The Courts when dividing marital assets are guided by S25 of the Matrimonial Causes Act 1973. The law is the same whether dividing assets on divorce in a farming case or otherwise. The aim of the law is to share out all of the assets of both partners in a way that is fair. In the majority of cases a fair outcome, depending on the resources, is one that ensures that both spouses' needs are met in the short-term and, if the resources allow, in the long-term. What someone 'needs' depends on their particular situation. The needs of any children of the family and of each partner are going to be the main focus of the case. Where the assets involved in a case are more than enough to cover needs additional considerations may apply, for example, some non-matrimonial assets (usually those acquired before or after the period of marriage) are more likely to be excluded. It cannot however be assumed that a farm is protected and it will depend on many factors but particularly whether the needs of each partner and that of any child can be met without looking at the farm. The wish of the remaining spouse to preserve the farm for future generations will not in itself prevent a sale. Having said that the Courts will normally do their best in farming divorces to find solutions which are fair to both spouses and which do not force a sale.

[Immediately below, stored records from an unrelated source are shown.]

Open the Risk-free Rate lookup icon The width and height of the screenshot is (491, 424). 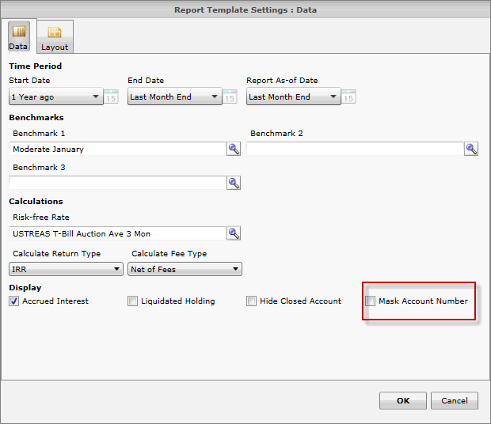(x=234, y=233)
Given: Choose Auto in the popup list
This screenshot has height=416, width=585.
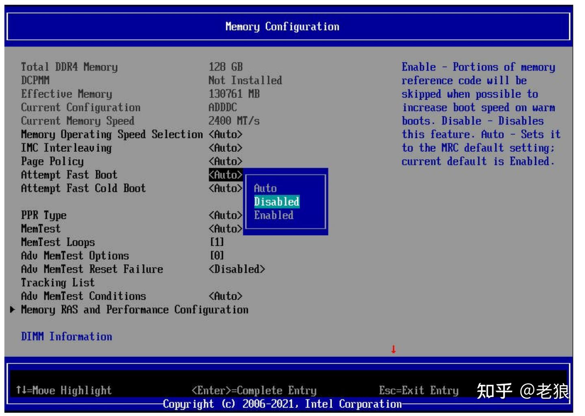Looking at the screenshot, I should click(265, 188).
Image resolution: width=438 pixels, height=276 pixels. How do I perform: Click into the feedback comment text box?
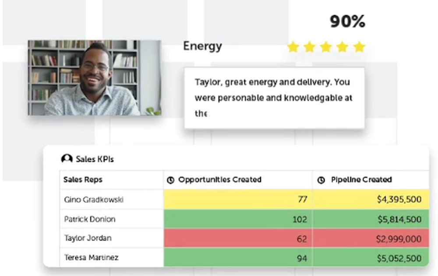pyautogui.click(x=274, y=98)
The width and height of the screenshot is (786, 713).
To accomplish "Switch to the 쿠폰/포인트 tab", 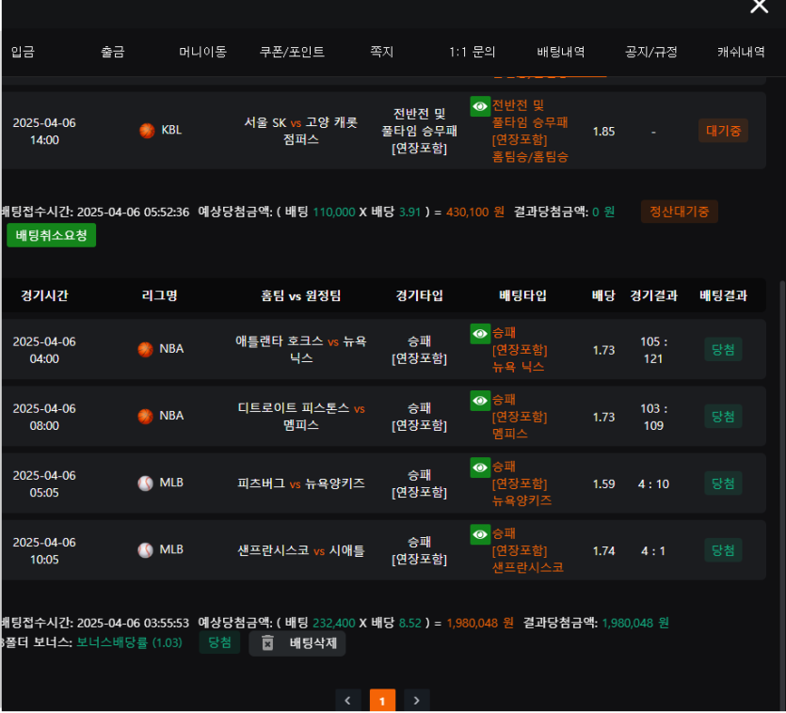I will pyautogui.click(x=292, y=52).
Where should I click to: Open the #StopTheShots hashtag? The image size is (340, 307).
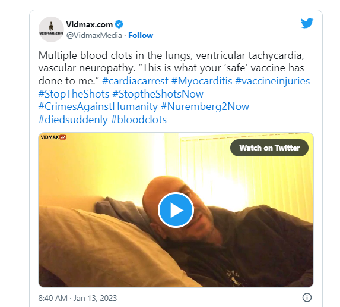[x=74, y=94]
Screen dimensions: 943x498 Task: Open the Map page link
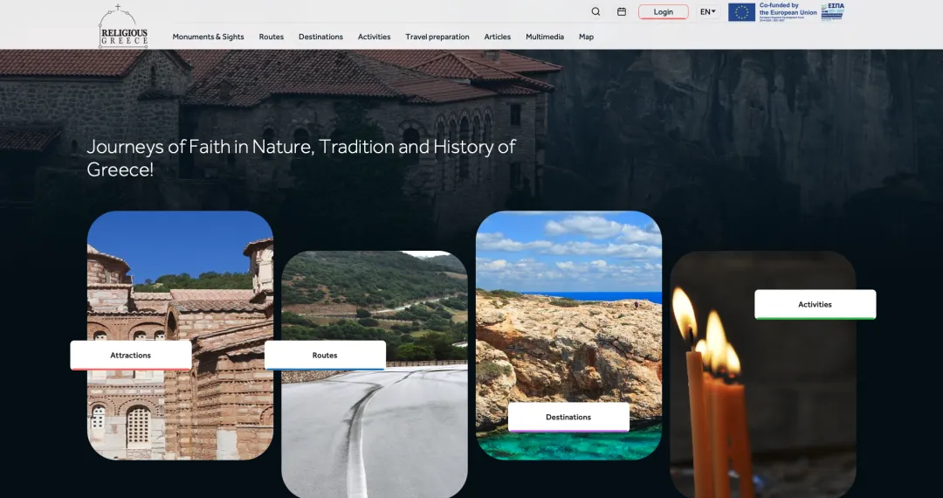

Often farming cases can have additional complications which will need to be taken into account including the following: -

  • Farms are often inherited and it is often the case that both spouses hope that future generations will carry on the business. The focus then becomes how capital can be extracted for the departing spouse's needs without selling the farm.
  • They are often inter-generational with other family members being involved in the running of the farming business. Any divorce could therefore impact on other family members.
  • Farmers are often asset rich and cash poor. Liquidity can be a significant factor which will need to be explored.
  • There are often different tenancies involved. Some may be let on a long-term interest under the Agricultural Holdings Act 1986 and some may be under shorter term tenancies which we call ‘farm business tenancies’. This can all add to the complexity.
  • Many farm businesses involve some form of Trust or family settlement.
  • Often farms are run as partnerships between the couple with one of them owning land which has been inherited, often being passed down to the third or fourth generation. A couple often work together actively on the farm and within the business.
  • Sometimes the farmhouse will be both part of the working farm and home to the parties. There may be a tie over the farmhouse which exists to restrict the occupancy of the farmhouse for those involved in working on the land. Therefore as a matter of planning law the option of transferring the family home to one of the spouses may not be available.

When looking at a divorce case the Courts will firstly require a full valuation of the assets including farm, farmhouse, freehold farmland, tenanted farmland, livestock, crops, machinery, subsidies and quotas together with the other savings, investments and pensions.

As highlighted above, of significance in a farming case will be the needs of the spouse leaving the farm, including their housing and income needs and whether their reasonable needs can be met without a sale of some or all of the remaining assets. In a longer marriage those needs will be assessed generously. Liquidity, cashflow and how to raise and extract capital can become the main issue for consideration in cases involving farms.